DNA cloning is the starting point for many genetic engineering approaches to biotechnology research.
Large amounts of DNA are needed for genetic engineering. Multiple copies of a piece of DNA can be made either by using polymerase chain reaction (PCR) or by cloning DNA in cells.
How is DNA cloned in cells?
To get multiple copies of a gene or other piece of DNA you must isolate, or ‘cut’, the DNA from its source and then ‘paste’ it into a DNA vector that can replicate (or copy) itself.
The four main steps in DNA cloning are:
Step 1. The chosen piece of DNA is ‘cut’ from the source organism using restriction enzymes.

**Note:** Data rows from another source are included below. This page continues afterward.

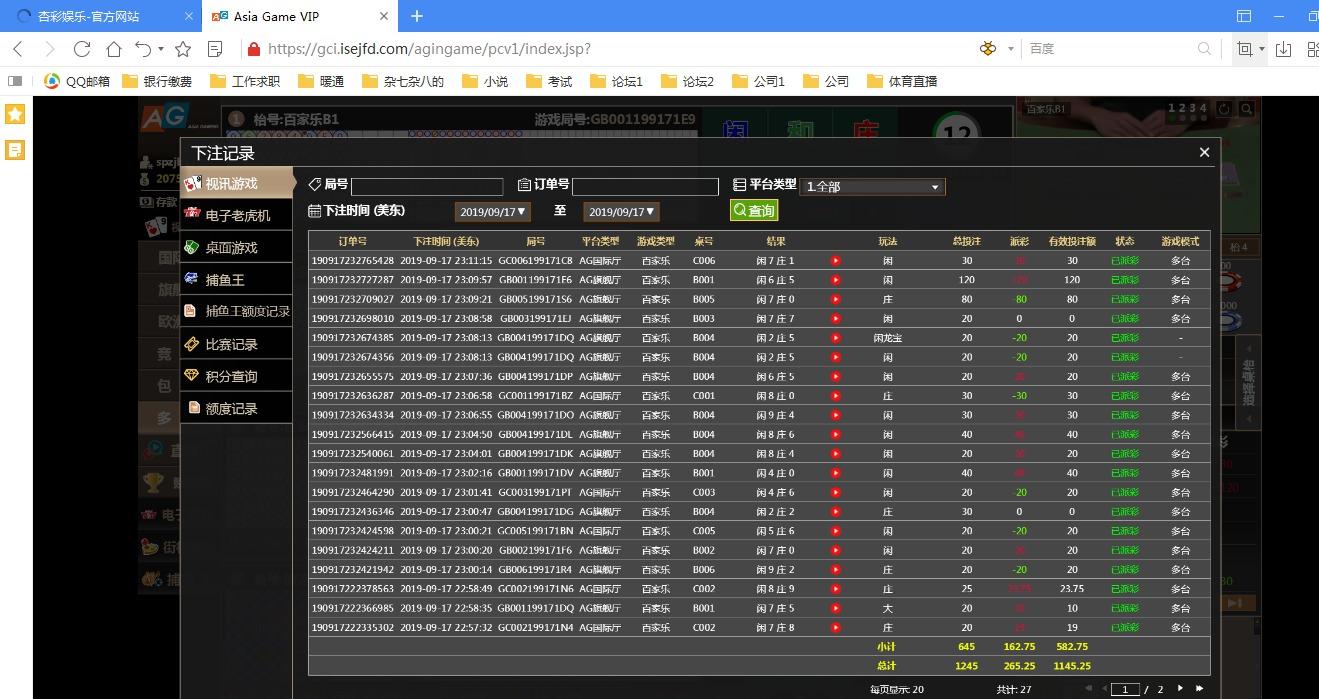The width and height of the screenshot is (1319, 699).
Task: Close the 下注记录 dialog
Action: tap(1204, 152)
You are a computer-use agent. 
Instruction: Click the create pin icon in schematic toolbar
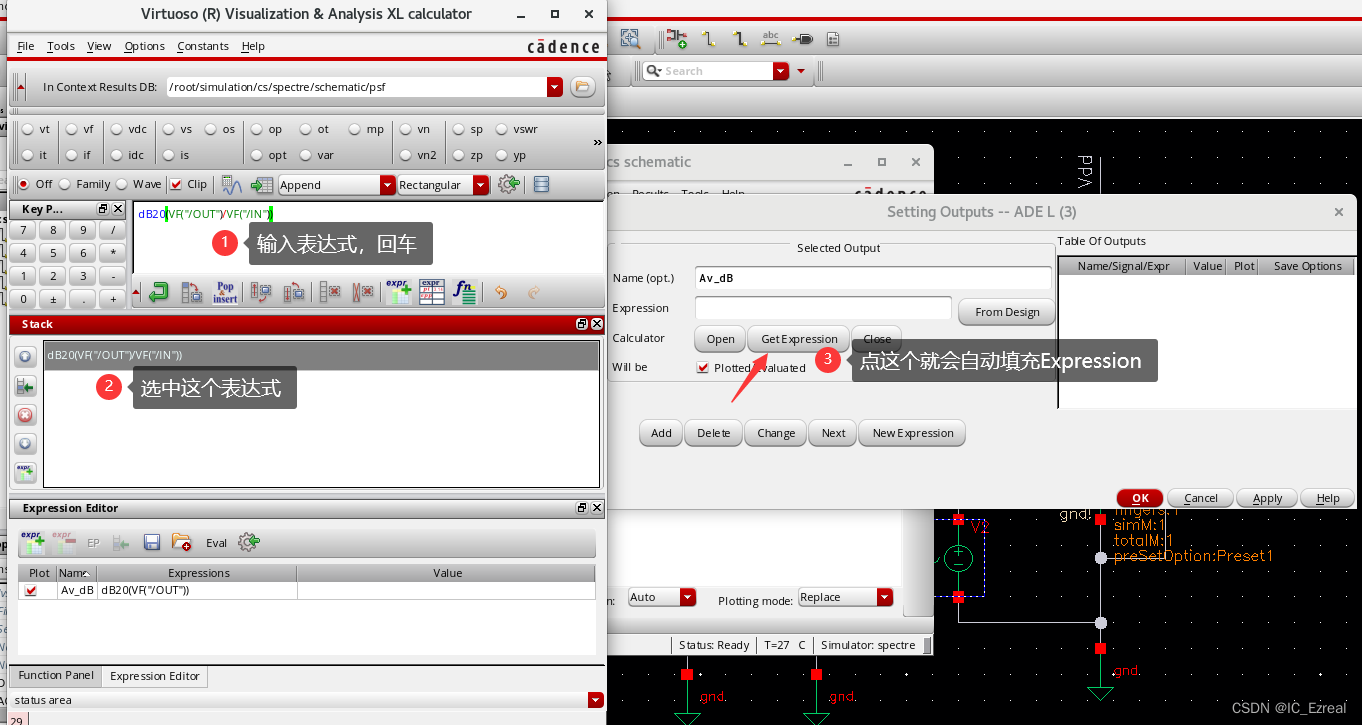point(802,38)
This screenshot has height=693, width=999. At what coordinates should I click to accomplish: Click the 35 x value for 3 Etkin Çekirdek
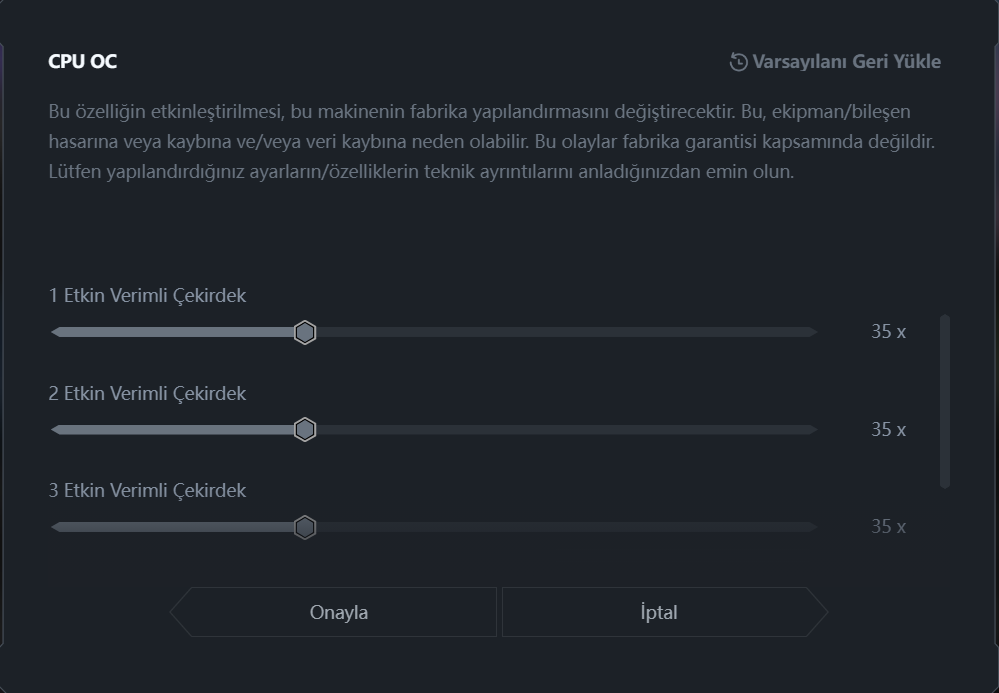click(x=888, y=527)
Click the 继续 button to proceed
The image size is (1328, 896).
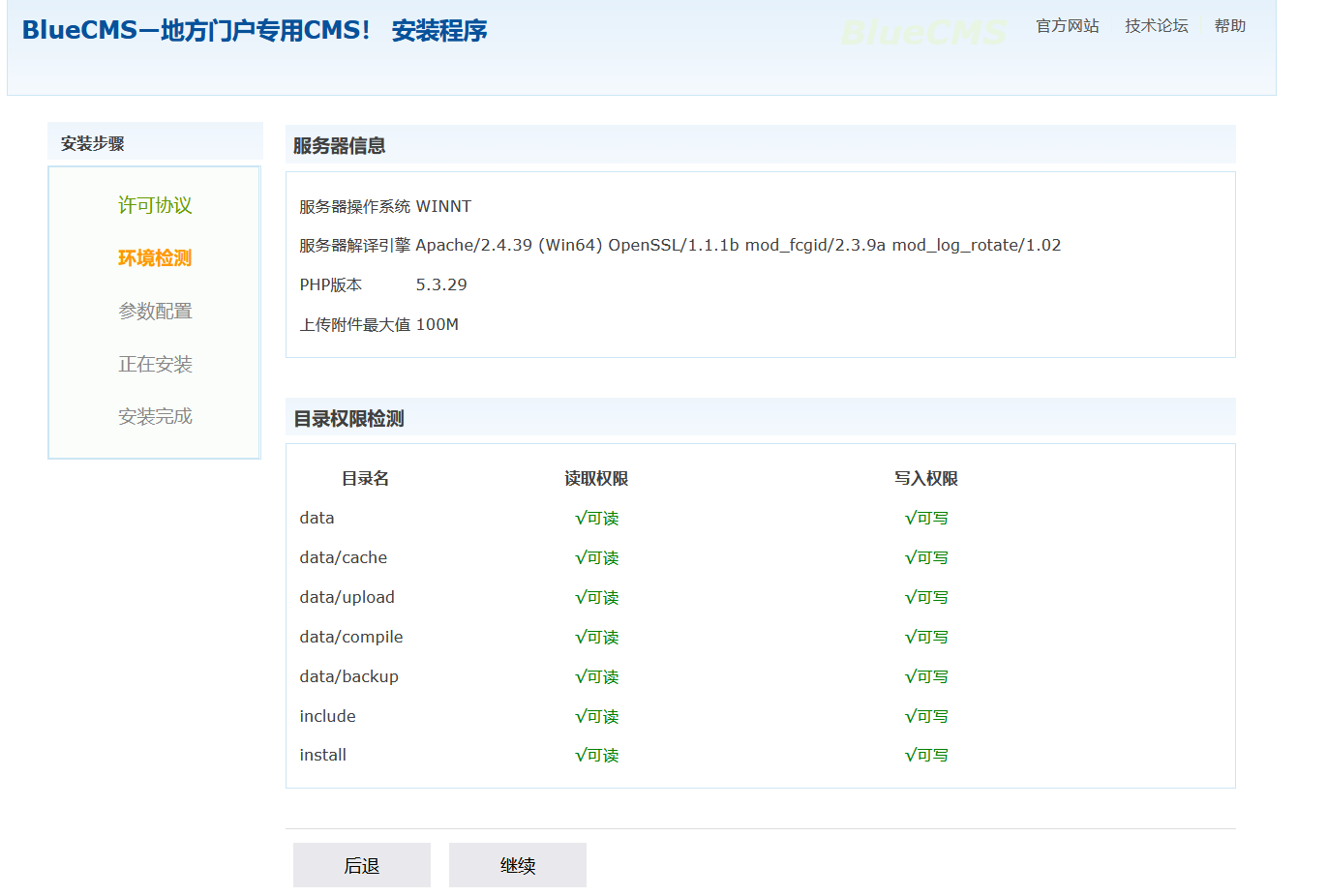(x=517, y=865)
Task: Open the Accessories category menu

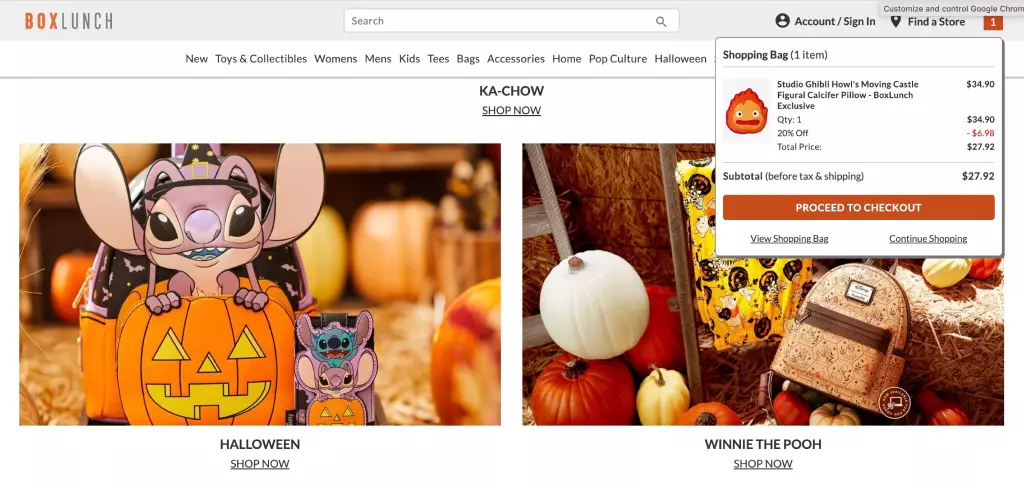Action: pos(516,59)
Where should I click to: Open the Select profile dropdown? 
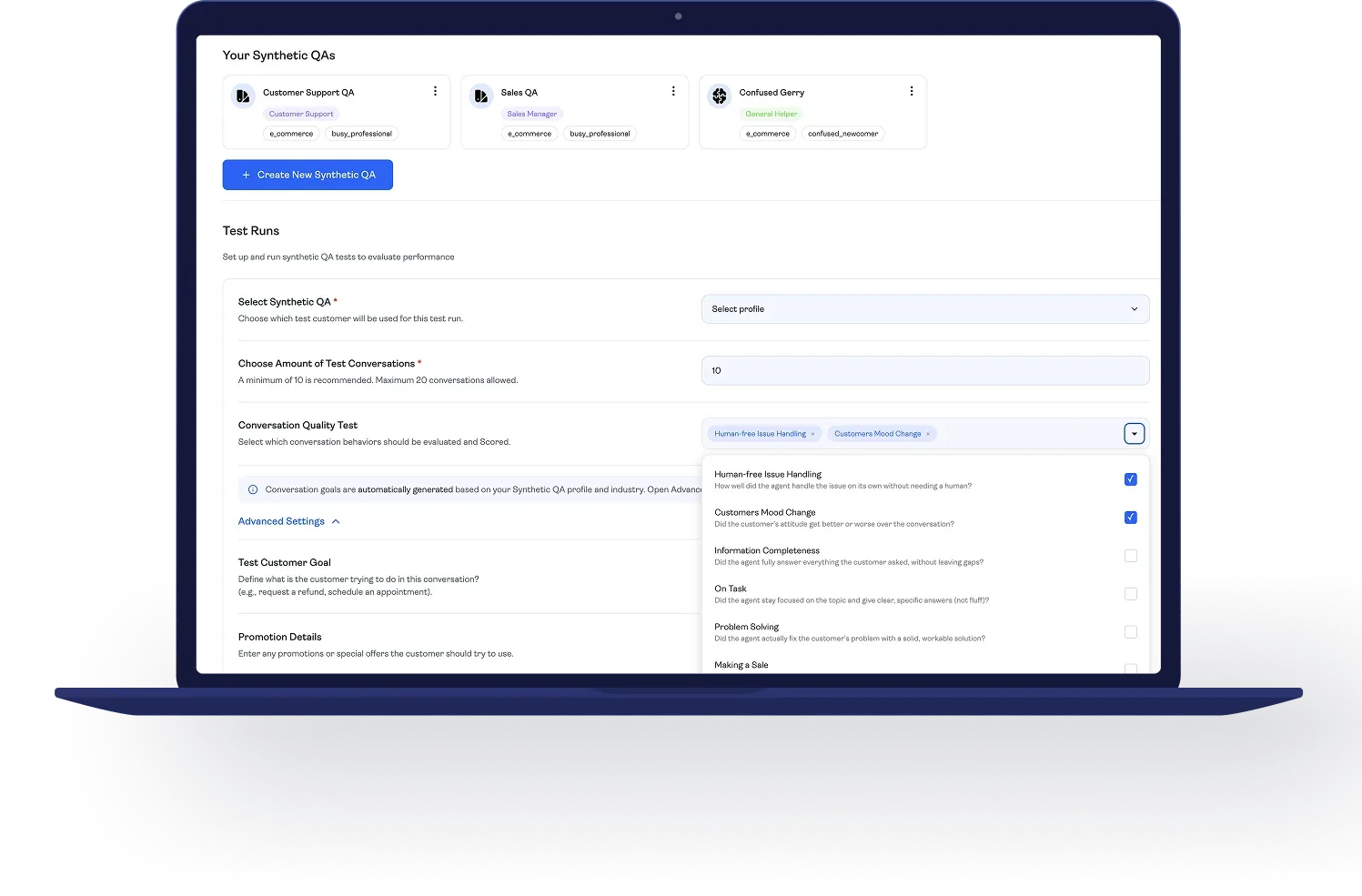tap(924, 309)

Step 2. The piece of DNA is ‘pasted’ into a vector and the ends of the DNA are joined with the vector DNA by ligation.
Step 3. The vector is introduced into a host cell, often a bacterium or yeast, by a process called transformation. The host cells copy the vector DNA along with their own DNA, creating multiple copies of the inserted DNA.
Step 4. The vector DNA is isolated (or separated) from the host cells’ DNA and purified.
DNA that has been ‘cut’ and ‘pasted’ from an organism into a vector is called recombinant DNA. Because of this, DNA cloning is also called recombinant DNA technology.
What is cloned DNA used for?
DNA cloning is used to create a large number of copies of a gene or other piece of DNA. The cloned DNA can be used to:
- Work out the function of the gene
- Investigate a gene’s characteristics (size, expression, tissue distribution)
- Look at how mutations may affect a gene’s function
- Make large concentrations of the protein coded for by the gene
What other types of cloning are there?
The term ‘cloning’ is also used to describe other laboratory processes:
- Reproductive cloning is the process of making a genetically identical copy of an organism.
- Therapeutic cloning is the process of making multiple copies of a cell to treat a disease.